▸ **Directions**: Reproduce without changes everything in the records below from the line containing "The height and width of the screenshot is (673, 958)." down to the line containing "click(x=276, y=116)", including both of those lines.
+===+
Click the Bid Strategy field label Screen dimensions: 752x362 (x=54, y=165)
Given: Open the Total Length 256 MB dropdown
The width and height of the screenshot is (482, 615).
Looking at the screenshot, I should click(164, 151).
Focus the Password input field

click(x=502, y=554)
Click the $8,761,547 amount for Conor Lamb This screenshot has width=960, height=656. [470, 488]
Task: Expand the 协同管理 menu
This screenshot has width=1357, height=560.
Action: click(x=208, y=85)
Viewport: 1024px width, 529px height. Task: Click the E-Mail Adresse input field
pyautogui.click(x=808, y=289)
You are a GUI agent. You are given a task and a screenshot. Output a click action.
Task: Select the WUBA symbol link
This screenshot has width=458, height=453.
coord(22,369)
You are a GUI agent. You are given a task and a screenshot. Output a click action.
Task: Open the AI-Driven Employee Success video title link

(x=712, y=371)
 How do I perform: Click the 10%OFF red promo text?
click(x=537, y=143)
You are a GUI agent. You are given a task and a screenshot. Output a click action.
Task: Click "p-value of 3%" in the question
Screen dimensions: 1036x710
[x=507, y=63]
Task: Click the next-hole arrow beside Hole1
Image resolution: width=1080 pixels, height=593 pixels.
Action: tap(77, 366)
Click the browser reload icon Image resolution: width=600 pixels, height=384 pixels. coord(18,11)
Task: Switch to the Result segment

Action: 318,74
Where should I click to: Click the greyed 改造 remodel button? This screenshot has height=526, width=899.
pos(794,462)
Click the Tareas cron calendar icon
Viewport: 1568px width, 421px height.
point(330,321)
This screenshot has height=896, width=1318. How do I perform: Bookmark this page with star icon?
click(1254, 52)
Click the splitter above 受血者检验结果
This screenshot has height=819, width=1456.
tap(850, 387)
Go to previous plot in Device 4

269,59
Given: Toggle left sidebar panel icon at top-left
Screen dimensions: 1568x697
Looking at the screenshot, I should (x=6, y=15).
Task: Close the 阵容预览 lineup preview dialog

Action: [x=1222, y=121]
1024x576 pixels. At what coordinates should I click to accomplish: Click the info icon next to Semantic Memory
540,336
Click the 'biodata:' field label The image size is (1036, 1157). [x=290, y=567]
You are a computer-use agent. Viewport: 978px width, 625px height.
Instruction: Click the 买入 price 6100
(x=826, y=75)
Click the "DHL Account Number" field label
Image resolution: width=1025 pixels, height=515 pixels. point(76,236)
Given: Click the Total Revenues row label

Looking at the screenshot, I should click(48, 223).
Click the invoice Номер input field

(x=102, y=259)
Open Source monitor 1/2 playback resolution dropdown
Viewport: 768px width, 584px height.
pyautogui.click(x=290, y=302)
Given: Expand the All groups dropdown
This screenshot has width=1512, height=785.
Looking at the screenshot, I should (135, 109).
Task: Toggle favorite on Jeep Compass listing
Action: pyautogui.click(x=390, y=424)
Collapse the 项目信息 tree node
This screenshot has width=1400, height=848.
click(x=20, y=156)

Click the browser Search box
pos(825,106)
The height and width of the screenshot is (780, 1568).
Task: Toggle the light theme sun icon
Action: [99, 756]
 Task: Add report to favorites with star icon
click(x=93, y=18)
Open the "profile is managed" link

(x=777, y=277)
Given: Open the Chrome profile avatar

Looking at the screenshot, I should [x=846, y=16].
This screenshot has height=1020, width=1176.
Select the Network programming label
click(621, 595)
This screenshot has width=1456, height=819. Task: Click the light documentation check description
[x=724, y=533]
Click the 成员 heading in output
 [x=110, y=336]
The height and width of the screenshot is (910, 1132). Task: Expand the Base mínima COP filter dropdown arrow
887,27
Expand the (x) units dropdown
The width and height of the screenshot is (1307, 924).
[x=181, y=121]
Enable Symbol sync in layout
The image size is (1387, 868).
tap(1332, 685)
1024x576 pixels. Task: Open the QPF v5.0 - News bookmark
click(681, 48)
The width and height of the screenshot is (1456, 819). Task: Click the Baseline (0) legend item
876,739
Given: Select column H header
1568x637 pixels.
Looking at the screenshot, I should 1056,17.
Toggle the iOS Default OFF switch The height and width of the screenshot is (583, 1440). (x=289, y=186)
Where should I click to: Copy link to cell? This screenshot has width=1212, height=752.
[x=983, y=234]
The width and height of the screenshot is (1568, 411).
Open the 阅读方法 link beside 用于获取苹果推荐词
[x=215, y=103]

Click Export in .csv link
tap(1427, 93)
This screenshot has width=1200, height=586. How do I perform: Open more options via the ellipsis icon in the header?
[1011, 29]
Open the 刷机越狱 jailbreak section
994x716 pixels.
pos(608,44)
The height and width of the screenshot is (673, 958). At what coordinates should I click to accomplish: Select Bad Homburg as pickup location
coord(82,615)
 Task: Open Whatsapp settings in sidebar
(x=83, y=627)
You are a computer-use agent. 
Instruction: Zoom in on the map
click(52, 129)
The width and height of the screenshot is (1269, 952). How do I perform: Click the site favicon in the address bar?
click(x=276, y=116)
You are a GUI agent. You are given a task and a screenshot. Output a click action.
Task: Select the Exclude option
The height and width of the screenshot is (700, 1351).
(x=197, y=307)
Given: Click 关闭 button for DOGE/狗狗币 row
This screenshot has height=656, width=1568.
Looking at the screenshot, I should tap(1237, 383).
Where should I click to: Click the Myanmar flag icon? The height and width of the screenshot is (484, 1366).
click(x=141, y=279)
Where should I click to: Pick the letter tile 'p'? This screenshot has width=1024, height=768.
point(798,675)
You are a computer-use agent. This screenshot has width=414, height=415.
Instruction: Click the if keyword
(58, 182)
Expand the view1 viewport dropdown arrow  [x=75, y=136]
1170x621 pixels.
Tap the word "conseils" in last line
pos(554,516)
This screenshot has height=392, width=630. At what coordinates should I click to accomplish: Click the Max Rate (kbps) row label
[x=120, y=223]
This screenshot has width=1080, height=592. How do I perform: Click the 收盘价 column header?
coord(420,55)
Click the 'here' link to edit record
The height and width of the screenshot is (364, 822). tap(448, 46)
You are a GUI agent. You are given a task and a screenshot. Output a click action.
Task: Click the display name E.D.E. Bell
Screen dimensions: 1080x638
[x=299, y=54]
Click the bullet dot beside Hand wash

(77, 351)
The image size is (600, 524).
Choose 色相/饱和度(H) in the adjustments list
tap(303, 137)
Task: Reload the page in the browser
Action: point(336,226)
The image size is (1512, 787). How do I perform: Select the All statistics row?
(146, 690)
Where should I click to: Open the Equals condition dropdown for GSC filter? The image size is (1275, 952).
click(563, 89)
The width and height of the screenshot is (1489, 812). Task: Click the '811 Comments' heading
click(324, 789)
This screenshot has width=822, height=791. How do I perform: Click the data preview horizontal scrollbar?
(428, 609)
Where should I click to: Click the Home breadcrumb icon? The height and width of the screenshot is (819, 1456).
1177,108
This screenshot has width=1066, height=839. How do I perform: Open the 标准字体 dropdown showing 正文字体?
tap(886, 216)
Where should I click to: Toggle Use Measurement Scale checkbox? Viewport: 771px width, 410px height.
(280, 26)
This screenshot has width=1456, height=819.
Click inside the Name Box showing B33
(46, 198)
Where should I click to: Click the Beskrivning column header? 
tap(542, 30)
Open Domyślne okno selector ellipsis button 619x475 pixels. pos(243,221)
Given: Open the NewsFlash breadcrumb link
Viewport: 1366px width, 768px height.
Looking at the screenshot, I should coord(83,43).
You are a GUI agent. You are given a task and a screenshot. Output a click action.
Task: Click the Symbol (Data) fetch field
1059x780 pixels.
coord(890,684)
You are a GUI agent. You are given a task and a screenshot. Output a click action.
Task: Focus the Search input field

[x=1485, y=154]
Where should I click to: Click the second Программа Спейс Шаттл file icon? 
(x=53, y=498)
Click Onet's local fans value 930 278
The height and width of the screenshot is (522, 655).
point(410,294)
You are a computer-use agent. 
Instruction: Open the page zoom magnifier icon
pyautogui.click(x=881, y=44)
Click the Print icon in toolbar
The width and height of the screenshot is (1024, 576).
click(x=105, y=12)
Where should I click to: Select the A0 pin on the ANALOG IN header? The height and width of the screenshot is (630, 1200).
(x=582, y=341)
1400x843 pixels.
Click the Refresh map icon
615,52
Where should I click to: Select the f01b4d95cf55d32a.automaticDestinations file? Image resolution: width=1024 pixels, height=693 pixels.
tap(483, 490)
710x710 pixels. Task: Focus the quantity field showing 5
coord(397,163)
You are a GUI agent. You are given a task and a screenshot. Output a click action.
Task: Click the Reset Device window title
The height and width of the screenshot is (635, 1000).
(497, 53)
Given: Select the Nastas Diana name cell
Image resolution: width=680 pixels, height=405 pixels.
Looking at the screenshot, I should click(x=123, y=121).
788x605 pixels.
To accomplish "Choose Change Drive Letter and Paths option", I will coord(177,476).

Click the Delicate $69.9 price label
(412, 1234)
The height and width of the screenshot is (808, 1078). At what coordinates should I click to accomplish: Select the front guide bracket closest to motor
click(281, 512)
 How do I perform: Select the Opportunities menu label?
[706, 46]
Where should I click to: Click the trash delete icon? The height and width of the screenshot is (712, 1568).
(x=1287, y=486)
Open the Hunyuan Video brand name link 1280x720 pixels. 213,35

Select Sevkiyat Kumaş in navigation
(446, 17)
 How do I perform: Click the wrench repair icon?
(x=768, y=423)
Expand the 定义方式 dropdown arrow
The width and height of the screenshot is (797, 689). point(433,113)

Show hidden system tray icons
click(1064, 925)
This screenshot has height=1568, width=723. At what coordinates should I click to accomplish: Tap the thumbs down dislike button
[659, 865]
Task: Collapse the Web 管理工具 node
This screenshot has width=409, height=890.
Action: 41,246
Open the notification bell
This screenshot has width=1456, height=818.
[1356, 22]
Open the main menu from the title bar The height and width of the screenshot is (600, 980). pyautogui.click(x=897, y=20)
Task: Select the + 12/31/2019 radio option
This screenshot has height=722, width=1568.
+===+
▸ **Task result**:
The height and width of the screenshot is (673, 958). At what coordinates should I click to accomplish: Select Bad Homburg as pickup location
coord(82,615)
 Task: Open Whatsapp settings in sidebar
(x=83, y=627)
You are a computer-use agent. 
Instruction: Zoom in on the map
click(52, 129)
The width and height of the screenshot is (1269, 952). How do I perform: Click the site favicon in the address bar?
click(x=276, y=116)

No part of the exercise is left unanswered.